Exercise requirements =
**1.** From the adoptive-parent therapy page, list each child identified by age or age group and what that child does.
**2.** Retype the part of the adoptive-parent therapy page starting with "More about adoptive" and going on through "the next crisis.".

Therapy for Adoptive Parents in Bethesda, Maryland

Body-based trauma therapy for adoptive parents

Online therapy throughout Bethesda and Montgomery County

You adopted because you wanted to be a parent. Maybe you spent years trying to conceive before choosing adoption. Maybe you always planned to adopt. Either way, you went through the home study, the background checks, the wait.

Now your child is home, and some days you're managing behaviors that your child's school counselor has never seen before. Your eight-year-old punches holes in the wall. Your teenager steals from you while looking you directly in the eye. Your five-year-old hoards food in their bedroom even though meals happen like clockwork.

You've tried three different therapists in Bethesda who suggested “natural consequences” and “staying calm.” But this is advice that assumes your child's brain works like a neurotypical child's brain. It doesn't, because early trauma changed how their nervous system developed.

More about adoptive and foster parent therapy here.

Your child melts down because you asked them to put their shoes on, and two hours later you're both exhausted. You're walking on eggshells in your own home, never knowing what will trigger the next crisis.

You lie in bed at 1am running through every interaction from the day, wondering if you're helping or making things worse. Your chest is tight and your jaw aches from clenching. Even when your child is at school and the house is quiet, you aren’t able to relax because you're waiting for the call from the principal.

You avoid playdates with other Bethesda families because you can't watch your child hit someone else's kid one more time. You skip the neighborhood block party because explaining your family's situation to neighbors who don't understand adoption trauma takes more energy than you have.

The data =
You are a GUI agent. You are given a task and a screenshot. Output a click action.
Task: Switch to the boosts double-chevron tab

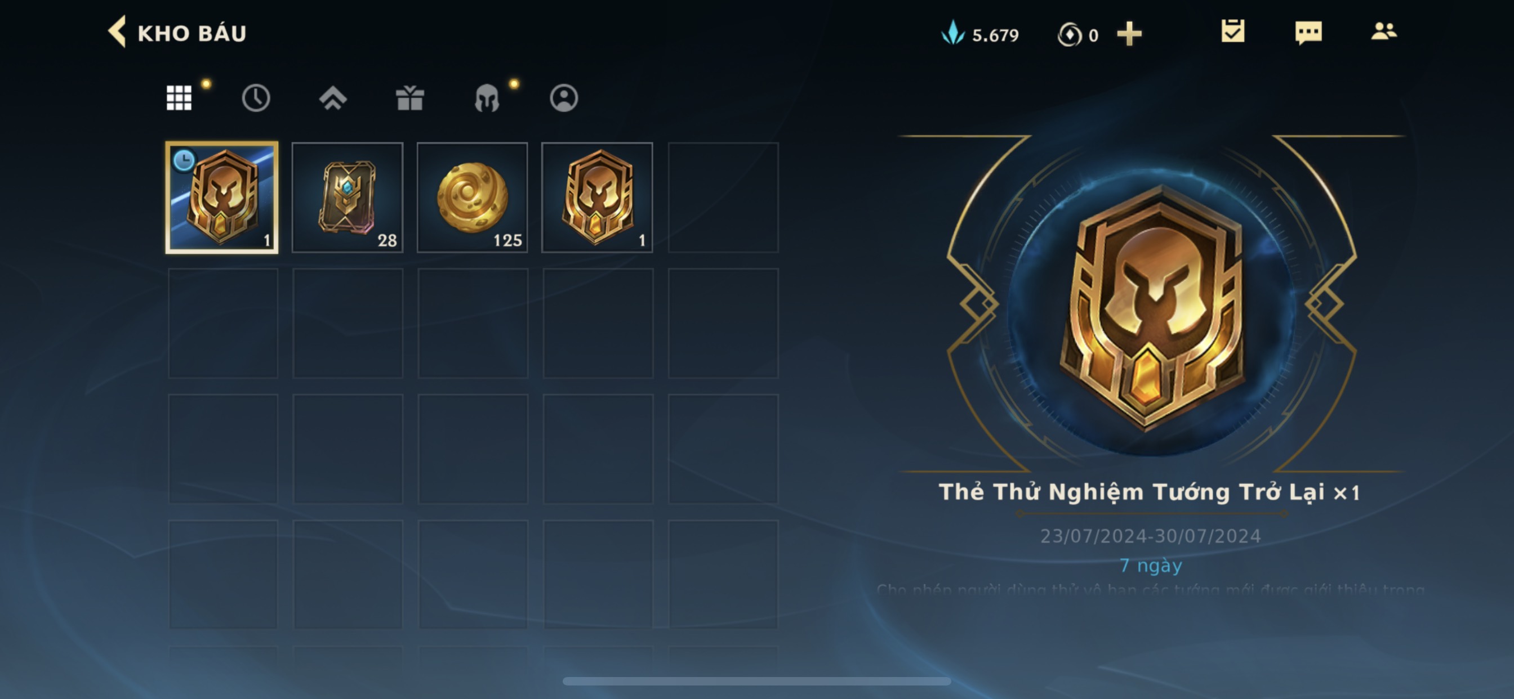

Answers for the exercise =
**1.**
- The eight-year-old punches holes in the wall.
- The teenager steals from you while looking you directly in the eye.
- The five-year-old hoards food in their bedroom even though meals happen like clockwork.

**2.**
More about adoptive and foster parent therapy here.

Your child melts down because you asked them to put their shoes on, and two hours later you're both exhausted. You're walking on eggshells in your own home, never knowing what will trigger the next crisis.